A Kick in the Head was the second collaboration between Janeczko and Raschka following another of my favorite poetry books for  children, A Poke in the I.  Here’s the best part - I think Paul Janeczko is visiting our school next spring.  If this works out, it will be far easier to endure another cold winter knowing that our students will have a chance to meet this creative and  generous writer.

 

All the World February 3, 2010

Six third grade students taught me something today, and they could not have imagined what a special lesson it was for their teacher.

I was talking with them about this year’s Caldecott award winning books: The Lion and the Mouse by Jerry Pinkney, Red Sings from Treetops by Joyce Sidman and All the World by Liz Garton Scanlon.

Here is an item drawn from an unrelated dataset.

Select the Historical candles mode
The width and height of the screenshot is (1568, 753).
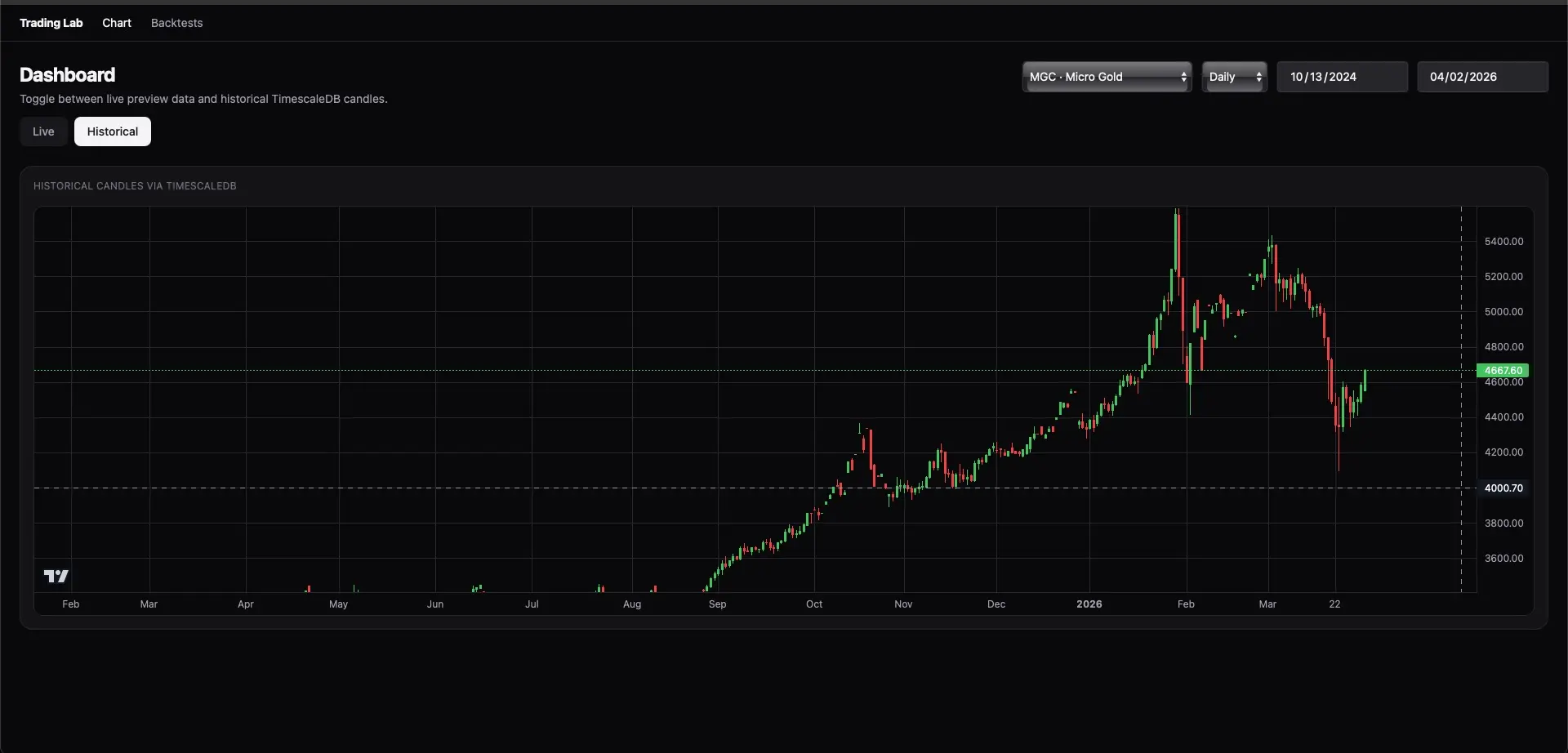pos(112,131)
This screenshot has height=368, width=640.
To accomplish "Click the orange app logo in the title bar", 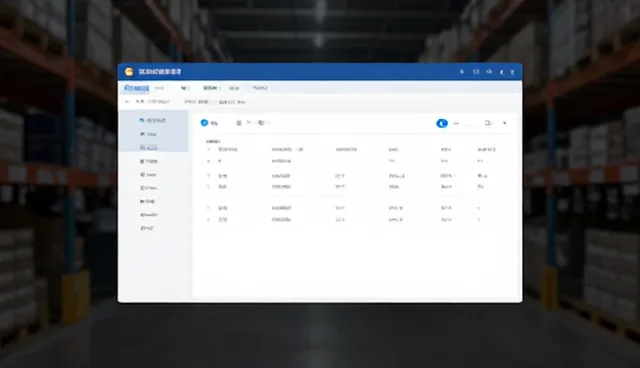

After looking at The Lion and the Mouse and talking about the poems in Sidman’s book, I picked up All the World.  I began to explain that Scanlon’s was not a story in the traditional sense, that the book was more like a poem.  As I began to turn the pages, a few of the children began to read the book aloud.  A few pages later, all six voices were reading the words.  I wish I had a tape recorder.  It was absolutely the way this book was meant to be enjoyed.  I had needlessly worried that the story would not “grab” a group of third grade students, but it didn’t matter.  After I turned the final page, we all sat there for a moment.  I only wish Liz Scanlon could have heard her beautiful words recited like a prayer.